**GOAL**
Set down, word for word, the part of the passage on hardware security modules starting with "Because HSMs are" and going on through "enable business continuity.".

HSMs may have features that provide tamper evidence such as visible signs of tampering or logging and alerting, or tamper resistance which makes tampering difficult without making the HSM inoperable, or tamper responsiveness such as deleting keys upon tamper detection.^[4] Each module contains one or more secure cryptoprocessor chips to prevent tampering and bus probing, or a combination of chips in a module that is protected by the tamper evident, tamper resistant, or tamper responsive packaging.

A vast majority of existing HSMs are designed mainly to manage secret keys. Many HSM systems have means to securely back up the keys they handle outside of the HSM. Keys may be backed up in wrapped form and stored on a computer disk or other media, or externally using a secure portable device like a smartcard or some other security token.^[5]

Because HSMs are often part of a mission-critical infrastructure such as a public key infrastructure or online banking application, HSMs can typically be clustered for high availability and performance. Some HSMs feature dual power supplies and field replaceable components such as cooling fans to conform to the high-availability requirements of data center environments and to enable business continuity.

A few of the HSMs available in the market have the capability to execute specially developed modules within the HSM's secure enclosure. Such an ability is useful, for example, in cases where special algorithms or business logic has to be executed in a secured and controlled environment. The modules can be developed in native C language, .NET, Java, or other programming languages. Further, upcoming next-generation HSMs^[6] can handle more complex tasks such as loading and running full operating systems and COTS software without requiring customization and reprogramming. Such unconventional designs overcome existing design and performance limitations of traditional HSMs. While providing the benefit of securing application-specific code, these execution engines protect the status of an HSM's FIPS or Common Criteria validation.

**ENTRIES PROVIDED**
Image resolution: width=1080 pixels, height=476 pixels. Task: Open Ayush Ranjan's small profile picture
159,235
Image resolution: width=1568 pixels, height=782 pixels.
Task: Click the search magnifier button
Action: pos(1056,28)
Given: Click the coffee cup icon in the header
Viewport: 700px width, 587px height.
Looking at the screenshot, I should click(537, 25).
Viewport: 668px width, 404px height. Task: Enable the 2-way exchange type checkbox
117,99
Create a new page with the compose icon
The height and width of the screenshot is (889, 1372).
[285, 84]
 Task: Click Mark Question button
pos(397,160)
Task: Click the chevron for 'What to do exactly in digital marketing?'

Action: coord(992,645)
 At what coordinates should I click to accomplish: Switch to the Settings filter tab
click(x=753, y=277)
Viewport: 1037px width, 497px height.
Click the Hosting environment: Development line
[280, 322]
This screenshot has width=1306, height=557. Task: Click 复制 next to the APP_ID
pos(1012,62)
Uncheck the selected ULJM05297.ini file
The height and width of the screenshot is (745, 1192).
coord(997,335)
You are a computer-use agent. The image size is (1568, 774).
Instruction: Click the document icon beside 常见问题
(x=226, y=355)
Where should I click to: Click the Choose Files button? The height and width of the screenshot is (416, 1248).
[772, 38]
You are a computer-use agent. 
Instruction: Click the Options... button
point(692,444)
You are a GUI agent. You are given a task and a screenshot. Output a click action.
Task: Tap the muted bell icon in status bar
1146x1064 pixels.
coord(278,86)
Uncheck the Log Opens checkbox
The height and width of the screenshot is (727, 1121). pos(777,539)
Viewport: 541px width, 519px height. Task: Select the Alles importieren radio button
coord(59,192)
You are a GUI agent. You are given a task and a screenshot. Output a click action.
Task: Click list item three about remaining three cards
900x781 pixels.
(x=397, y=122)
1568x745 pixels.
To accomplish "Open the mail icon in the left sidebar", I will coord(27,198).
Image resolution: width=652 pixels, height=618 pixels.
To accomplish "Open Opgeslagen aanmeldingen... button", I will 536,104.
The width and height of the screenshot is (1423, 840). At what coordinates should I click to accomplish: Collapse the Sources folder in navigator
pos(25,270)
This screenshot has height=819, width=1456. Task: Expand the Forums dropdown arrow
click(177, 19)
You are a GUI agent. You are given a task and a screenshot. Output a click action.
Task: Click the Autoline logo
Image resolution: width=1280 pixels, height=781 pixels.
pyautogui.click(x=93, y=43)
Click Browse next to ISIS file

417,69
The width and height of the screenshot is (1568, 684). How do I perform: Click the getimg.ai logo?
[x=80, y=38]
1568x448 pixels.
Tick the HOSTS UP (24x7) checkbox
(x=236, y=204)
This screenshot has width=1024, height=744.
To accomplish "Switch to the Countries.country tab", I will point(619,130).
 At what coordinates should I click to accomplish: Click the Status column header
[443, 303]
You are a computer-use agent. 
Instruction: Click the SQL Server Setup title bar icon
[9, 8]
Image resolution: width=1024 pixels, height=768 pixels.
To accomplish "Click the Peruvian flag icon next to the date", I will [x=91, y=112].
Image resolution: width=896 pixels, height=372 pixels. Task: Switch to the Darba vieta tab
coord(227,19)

**OUTPUT OF THE EXERCISE**
Because HSMs are often part of a mission-critical infrastructure such as a public key infrastructure or online banking application, HSMs can typically be clustered for high availability and performance. Some HSMs feature dual power supplies and field replaceable components such as cooling fans to conform to the high-availability requirements of data center environments and to enable business continuity.